PROVIDED INFORMATION:
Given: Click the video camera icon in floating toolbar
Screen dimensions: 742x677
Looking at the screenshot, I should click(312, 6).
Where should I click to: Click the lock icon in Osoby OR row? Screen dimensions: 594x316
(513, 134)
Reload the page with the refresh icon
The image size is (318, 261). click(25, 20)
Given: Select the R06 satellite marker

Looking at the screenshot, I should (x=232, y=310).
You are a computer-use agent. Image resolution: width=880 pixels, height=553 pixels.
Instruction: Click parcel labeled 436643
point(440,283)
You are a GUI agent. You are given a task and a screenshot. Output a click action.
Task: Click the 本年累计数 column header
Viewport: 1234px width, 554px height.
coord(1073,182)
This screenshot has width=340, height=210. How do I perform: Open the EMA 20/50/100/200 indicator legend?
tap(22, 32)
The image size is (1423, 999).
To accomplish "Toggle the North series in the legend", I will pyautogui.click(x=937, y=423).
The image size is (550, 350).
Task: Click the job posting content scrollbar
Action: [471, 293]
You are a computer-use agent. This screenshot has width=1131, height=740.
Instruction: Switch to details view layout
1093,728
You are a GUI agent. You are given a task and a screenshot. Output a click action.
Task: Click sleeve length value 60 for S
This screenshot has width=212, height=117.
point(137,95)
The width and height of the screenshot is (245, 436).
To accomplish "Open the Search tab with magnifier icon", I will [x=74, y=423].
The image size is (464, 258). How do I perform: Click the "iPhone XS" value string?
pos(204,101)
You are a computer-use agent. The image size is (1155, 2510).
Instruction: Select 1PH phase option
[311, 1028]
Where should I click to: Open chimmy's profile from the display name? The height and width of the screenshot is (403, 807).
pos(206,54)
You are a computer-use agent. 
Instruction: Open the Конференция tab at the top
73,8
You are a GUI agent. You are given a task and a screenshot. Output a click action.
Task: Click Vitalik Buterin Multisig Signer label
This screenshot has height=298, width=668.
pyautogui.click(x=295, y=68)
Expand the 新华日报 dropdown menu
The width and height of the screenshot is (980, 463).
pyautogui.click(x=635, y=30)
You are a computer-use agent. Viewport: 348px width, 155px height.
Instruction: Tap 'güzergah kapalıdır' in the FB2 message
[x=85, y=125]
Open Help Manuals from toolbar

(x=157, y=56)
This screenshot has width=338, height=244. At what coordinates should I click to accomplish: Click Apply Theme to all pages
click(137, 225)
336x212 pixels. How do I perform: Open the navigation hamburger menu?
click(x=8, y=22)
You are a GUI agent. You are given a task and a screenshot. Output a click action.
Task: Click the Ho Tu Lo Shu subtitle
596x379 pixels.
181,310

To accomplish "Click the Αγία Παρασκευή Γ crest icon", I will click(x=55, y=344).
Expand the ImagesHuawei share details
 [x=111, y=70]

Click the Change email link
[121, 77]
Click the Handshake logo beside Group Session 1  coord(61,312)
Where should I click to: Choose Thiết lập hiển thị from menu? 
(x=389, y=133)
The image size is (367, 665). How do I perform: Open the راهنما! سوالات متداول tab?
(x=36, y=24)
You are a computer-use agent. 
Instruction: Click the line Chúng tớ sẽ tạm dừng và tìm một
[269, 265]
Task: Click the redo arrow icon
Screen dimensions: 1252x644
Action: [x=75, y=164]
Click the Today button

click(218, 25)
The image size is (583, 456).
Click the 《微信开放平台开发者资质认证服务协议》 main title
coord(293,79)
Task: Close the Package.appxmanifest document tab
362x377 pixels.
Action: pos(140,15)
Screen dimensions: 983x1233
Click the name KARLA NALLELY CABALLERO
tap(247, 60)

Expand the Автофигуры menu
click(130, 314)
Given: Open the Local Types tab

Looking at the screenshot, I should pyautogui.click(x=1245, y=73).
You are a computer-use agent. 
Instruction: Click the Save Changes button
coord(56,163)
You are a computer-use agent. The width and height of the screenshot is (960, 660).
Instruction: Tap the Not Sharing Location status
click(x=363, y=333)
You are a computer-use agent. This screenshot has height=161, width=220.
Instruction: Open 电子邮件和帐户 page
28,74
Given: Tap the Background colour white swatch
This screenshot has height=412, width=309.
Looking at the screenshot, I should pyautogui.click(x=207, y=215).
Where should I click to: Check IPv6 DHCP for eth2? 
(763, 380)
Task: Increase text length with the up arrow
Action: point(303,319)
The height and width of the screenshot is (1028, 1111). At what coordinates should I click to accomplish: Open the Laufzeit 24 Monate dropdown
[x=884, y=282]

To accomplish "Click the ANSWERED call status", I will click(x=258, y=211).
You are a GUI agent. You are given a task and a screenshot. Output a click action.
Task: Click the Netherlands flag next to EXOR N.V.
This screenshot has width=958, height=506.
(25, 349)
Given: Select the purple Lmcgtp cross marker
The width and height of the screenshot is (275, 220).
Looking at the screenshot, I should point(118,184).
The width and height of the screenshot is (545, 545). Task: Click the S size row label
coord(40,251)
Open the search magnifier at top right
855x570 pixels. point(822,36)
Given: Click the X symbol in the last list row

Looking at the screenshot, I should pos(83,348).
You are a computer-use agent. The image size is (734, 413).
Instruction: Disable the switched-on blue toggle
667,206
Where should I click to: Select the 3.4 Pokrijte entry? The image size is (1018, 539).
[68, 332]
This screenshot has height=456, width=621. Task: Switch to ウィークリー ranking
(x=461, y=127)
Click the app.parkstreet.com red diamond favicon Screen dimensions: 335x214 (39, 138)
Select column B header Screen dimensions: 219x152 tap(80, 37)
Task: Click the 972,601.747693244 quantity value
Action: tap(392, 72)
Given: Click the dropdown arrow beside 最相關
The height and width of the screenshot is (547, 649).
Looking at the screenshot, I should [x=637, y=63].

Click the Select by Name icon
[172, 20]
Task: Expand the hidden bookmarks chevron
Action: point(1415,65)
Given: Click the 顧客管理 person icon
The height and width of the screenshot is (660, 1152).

DIRECTIONS FOR THIS TASK: Would you reproduce, word for word, the lines from the one holding "Given: Click the 顧客管理 person icon" through the final line of the entries, both included?

EXERCISE SOLUTION:
Given: Click the 顧客管理 person icon
The height and width of the screenshot is (660, 1152).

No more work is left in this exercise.